__Task to complete__: Wherever "computer" appears in a line of the records below, count that line, and report only the number.

────────────────────────────────────────

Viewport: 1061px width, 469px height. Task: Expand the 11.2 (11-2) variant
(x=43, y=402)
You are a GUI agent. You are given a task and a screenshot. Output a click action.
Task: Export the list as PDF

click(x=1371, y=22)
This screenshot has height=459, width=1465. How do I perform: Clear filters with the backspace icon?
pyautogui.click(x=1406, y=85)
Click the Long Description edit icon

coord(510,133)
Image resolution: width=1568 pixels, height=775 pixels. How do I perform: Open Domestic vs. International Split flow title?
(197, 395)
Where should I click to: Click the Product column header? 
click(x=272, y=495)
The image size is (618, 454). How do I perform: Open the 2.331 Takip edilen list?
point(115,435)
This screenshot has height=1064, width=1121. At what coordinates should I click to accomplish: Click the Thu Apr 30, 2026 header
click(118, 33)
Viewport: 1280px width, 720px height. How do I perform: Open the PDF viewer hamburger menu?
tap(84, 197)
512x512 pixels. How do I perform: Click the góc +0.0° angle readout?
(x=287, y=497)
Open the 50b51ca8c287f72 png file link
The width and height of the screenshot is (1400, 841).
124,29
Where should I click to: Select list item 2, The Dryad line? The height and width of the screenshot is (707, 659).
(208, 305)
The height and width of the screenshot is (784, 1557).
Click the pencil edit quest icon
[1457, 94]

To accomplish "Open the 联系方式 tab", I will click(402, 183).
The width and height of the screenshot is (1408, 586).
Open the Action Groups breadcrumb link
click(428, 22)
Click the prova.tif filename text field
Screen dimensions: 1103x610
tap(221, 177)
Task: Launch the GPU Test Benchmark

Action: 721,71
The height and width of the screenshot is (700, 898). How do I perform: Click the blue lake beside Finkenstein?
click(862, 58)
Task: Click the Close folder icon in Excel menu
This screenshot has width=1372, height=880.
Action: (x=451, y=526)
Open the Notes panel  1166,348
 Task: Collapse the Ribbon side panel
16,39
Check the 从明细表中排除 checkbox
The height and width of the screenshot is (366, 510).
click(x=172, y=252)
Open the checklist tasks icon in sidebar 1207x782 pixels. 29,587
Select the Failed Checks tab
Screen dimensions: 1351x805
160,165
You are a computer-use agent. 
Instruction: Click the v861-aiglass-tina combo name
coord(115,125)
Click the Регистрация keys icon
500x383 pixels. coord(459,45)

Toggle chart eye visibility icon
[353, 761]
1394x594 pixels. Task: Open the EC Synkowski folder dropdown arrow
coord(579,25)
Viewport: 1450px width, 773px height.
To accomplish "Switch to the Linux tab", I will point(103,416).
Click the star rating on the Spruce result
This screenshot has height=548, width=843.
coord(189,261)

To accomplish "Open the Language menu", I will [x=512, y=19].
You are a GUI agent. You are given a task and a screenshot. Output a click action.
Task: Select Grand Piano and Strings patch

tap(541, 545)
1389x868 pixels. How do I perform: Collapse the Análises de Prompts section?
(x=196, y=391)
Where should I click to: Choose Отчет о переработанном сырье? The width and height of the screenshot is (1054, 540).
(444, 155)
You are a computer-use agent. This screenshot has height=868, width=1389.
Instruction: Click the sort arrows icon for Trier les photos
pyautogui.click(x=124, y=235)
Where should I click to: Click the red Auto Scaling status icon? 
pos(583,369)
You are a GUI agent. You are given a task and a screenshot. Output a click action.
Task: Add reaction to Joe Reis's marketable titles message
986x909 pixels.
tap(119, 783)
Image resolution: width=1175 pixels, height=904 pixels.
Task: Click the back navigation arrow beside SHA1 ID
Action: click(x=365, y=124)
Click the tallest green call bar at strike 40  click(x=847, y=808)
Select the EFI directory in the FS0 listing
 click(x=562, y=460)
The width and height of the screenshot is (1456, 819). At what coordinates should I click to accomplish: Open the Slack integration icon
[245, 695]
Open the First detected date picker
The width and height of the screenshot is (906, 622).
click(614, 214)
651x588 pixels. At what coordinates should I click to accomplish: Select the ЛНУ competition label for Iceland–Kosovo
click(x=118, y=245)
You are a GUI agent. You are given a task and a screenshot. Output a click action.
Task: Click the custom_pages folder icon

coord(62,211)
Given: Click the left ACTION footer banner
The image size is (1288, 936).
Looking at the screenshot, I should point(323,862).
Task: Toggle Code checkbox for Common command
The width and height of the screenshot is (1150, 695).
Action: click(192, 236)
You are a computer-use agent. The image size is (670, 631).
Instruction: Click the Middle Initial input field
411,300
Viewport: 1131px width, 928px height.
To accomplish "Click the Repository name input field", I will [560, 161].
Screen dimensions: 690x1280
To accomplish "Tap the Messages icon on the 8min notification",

────────────────────────────────────────

__Answer to this problem__: 3